## Available data
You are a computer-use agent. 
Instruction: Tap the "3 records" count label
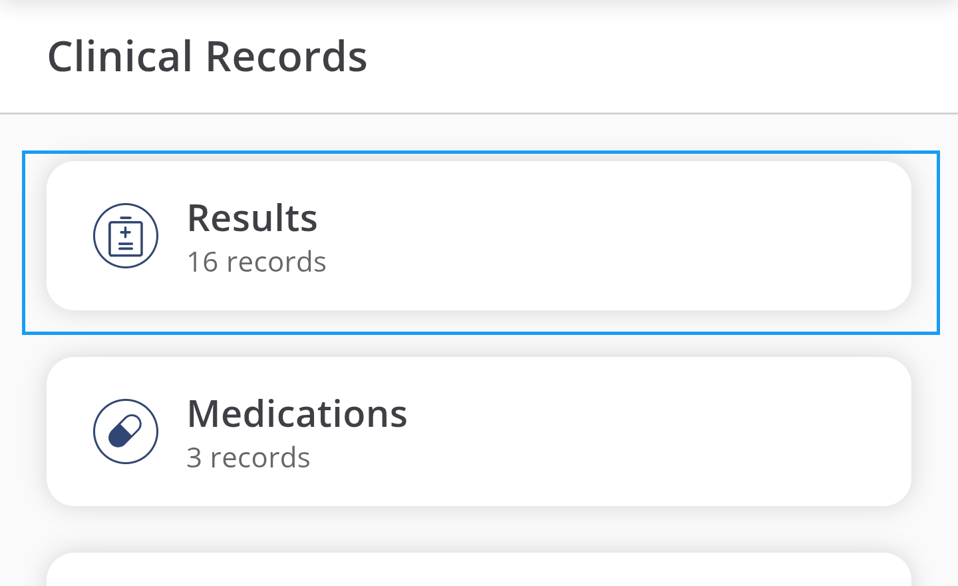tap(248, 458)
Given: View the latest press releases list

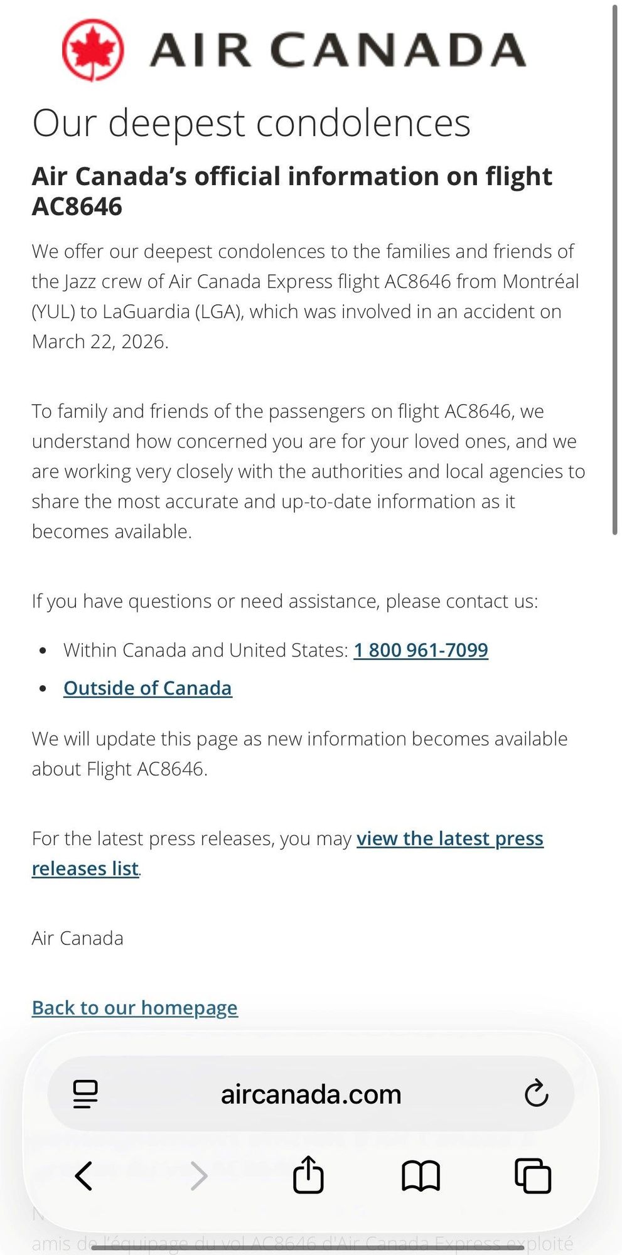Looking at the screenshot, I should [x=287, y=853].
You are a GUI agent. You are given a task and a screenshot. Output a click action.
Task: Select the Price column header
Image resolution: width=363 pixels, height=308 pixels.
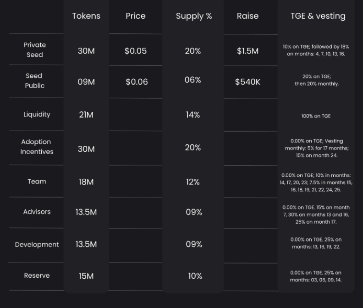tap(136, 16)
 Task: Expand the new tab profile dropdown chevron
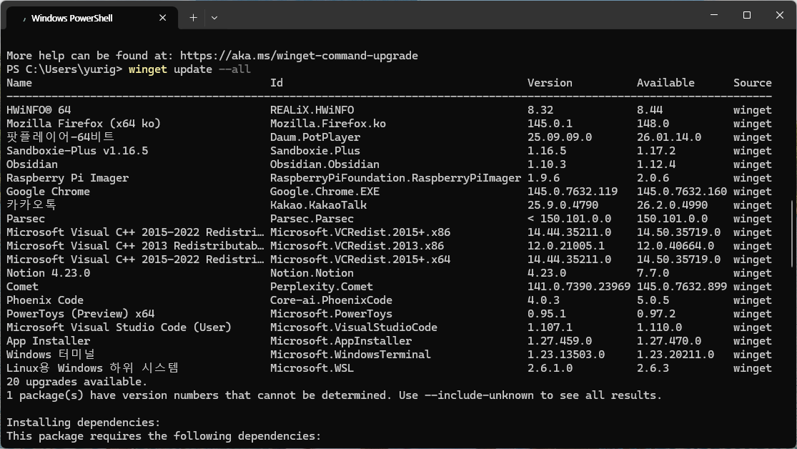pos(214,18)
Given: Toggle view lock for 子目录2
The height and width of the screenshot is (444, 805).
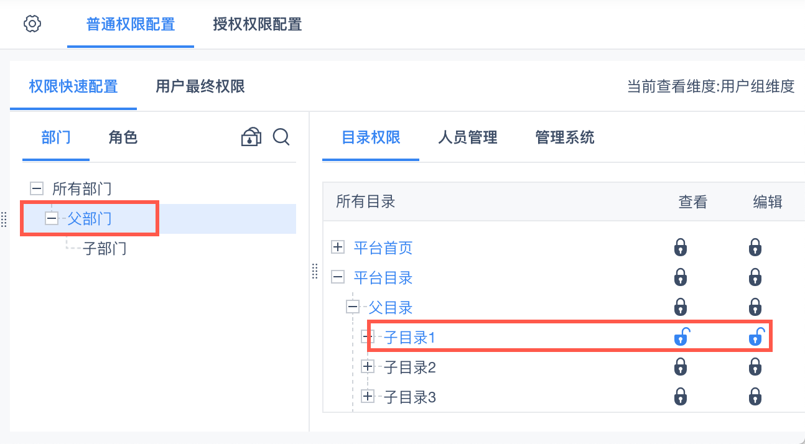Looking at the screenshot, I should (x=681, y=367).
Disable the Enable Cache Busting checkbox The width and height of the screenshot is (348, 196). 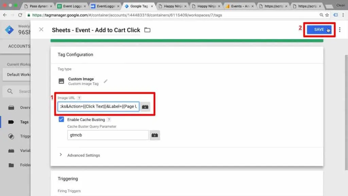[62, 119]
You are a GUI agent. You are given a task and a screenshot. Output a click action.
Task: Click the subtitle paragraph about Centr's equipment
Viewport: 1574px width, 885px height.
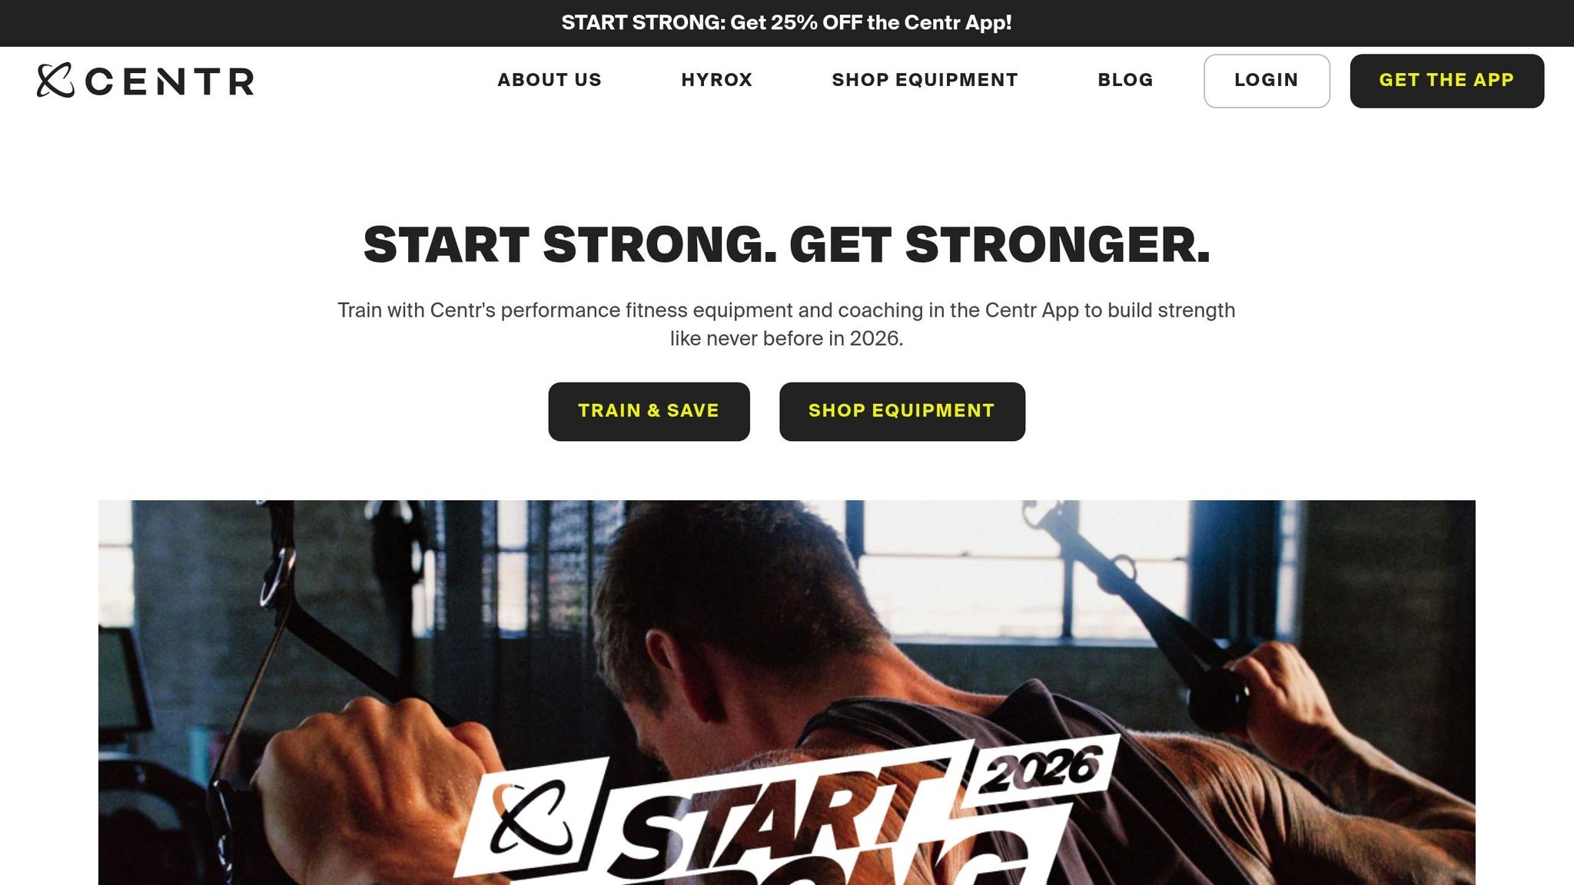[786, 324]
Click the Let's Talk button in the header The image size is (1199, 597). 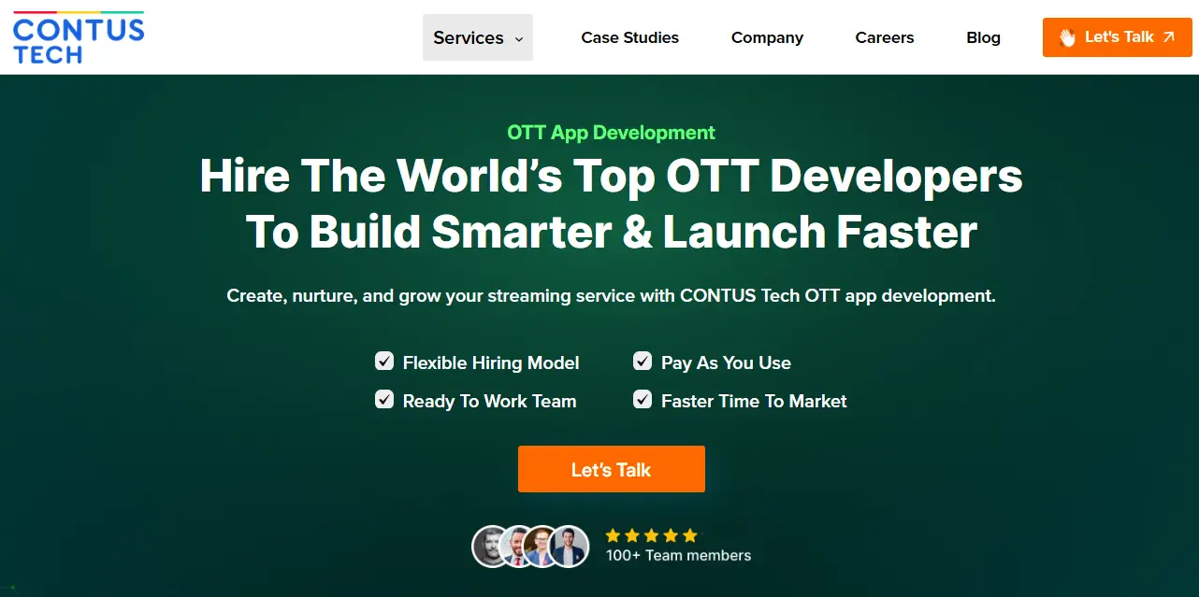click(1117, 36)

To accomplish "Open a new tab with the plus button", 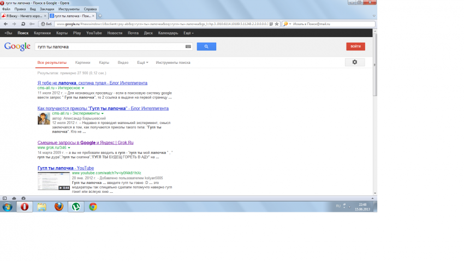I will (100, 16).
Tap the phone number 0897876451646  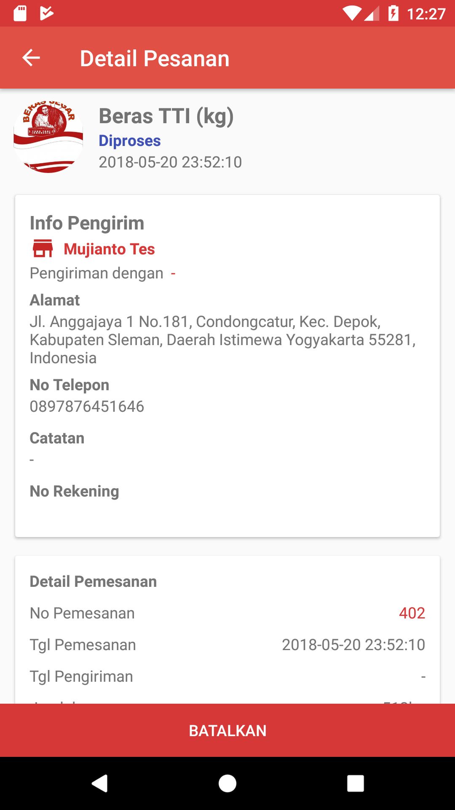click(x=87, y=407)
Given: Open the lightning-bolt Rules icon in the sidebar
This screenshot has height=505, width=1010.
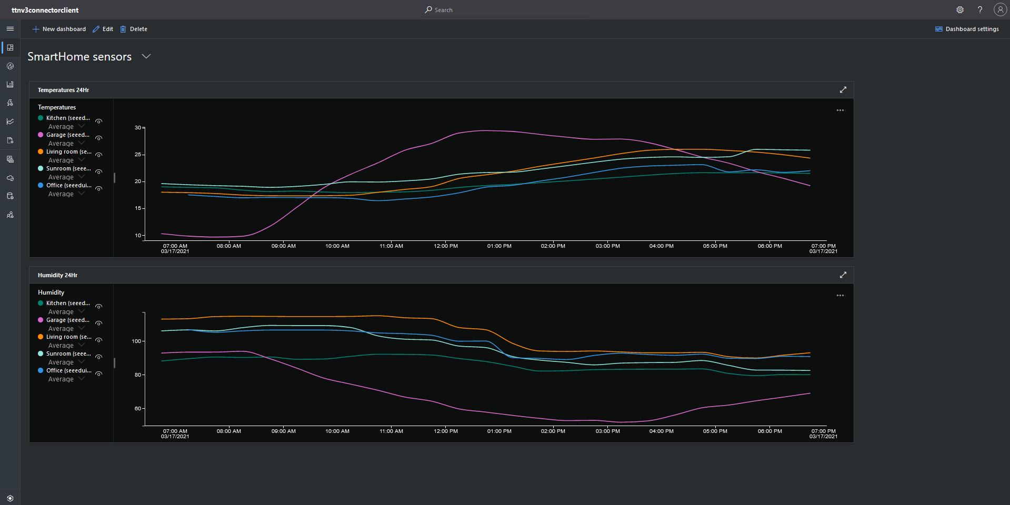Looking at the screenshot, I should (10, 103).
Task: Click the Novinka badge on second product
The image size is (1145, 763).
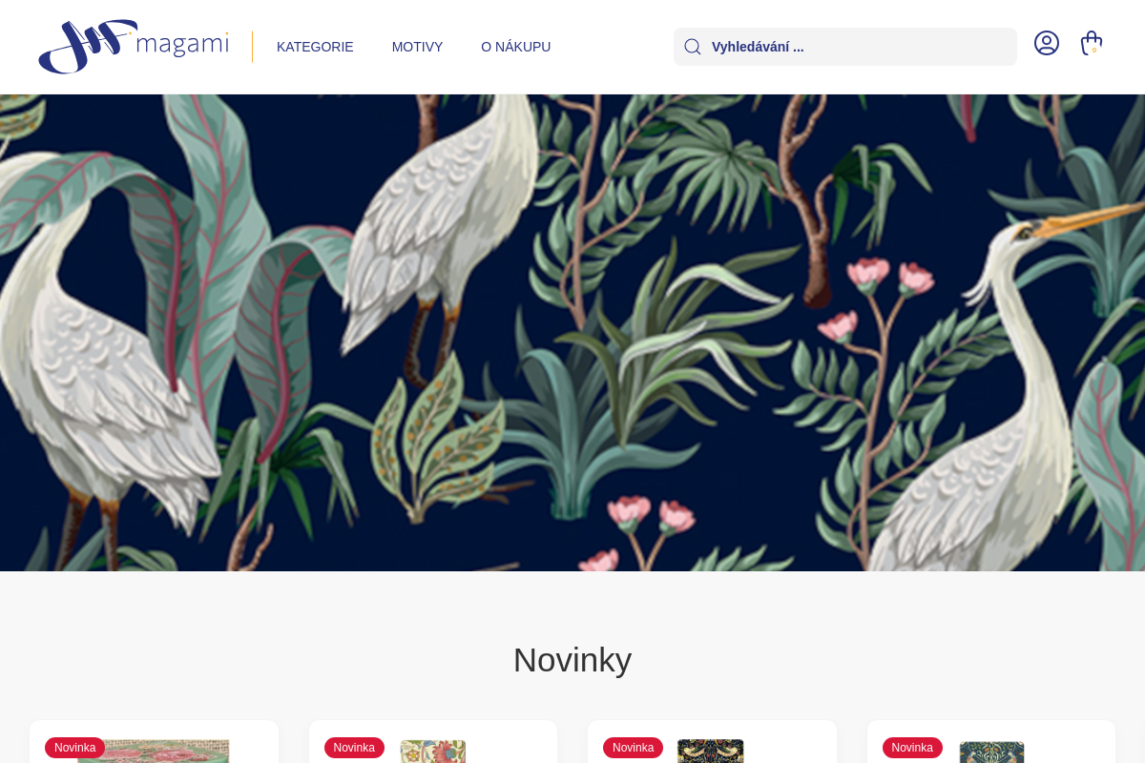Action: tap(354, 748)
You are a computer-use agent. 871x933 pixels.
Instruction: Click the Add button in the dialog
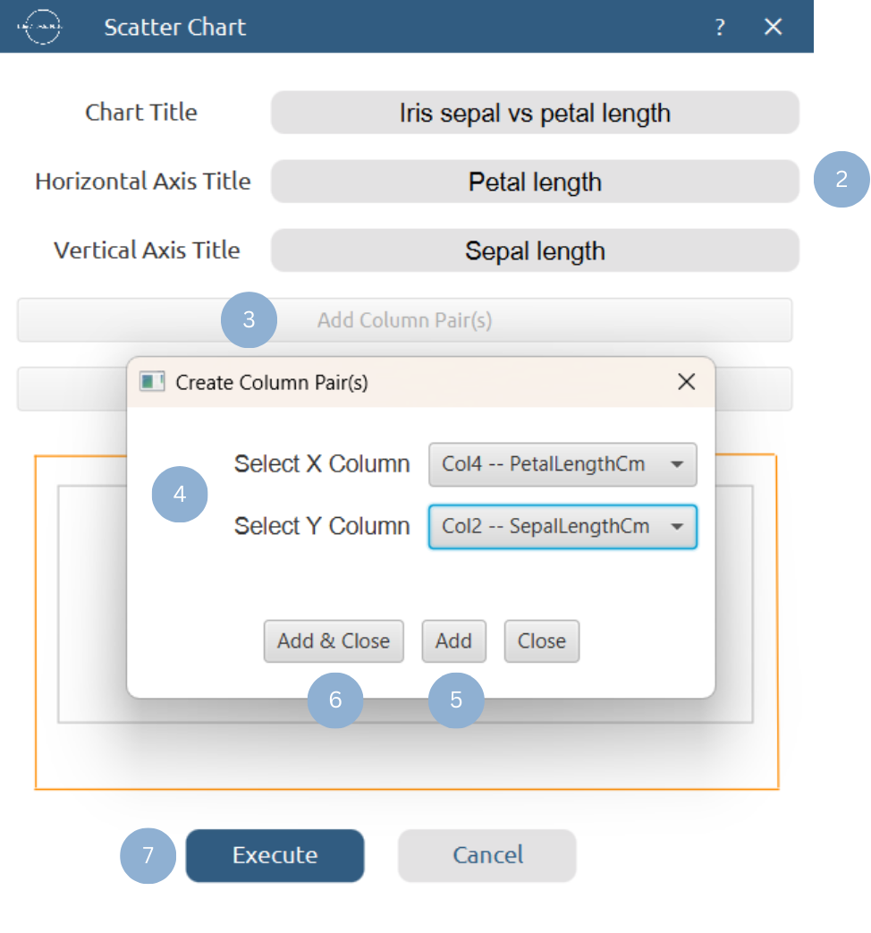tap(453, 640)
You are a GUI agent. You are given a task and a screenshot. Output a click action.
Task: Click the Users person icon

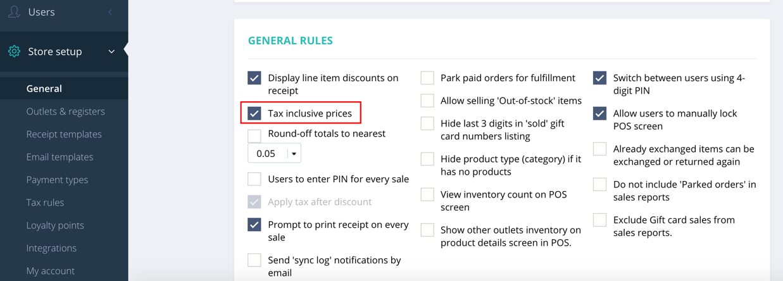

## Exercise prompt
Only the lines from the one containing "The image size is (1145, 763)." through the end of the listing should be output, word for word and inclusive; keep pictures out.

## Expected answer
The image size is (1145, 763).
Action: tap(354, 748)
You are a computer-use agent. 871x933 pixels.
Instruction: Click the Add button in the dialog
tap(453, 640)
You are a GUI agent. You are given a task and a screenshot. Output a click action.
Task: Click the Users person icon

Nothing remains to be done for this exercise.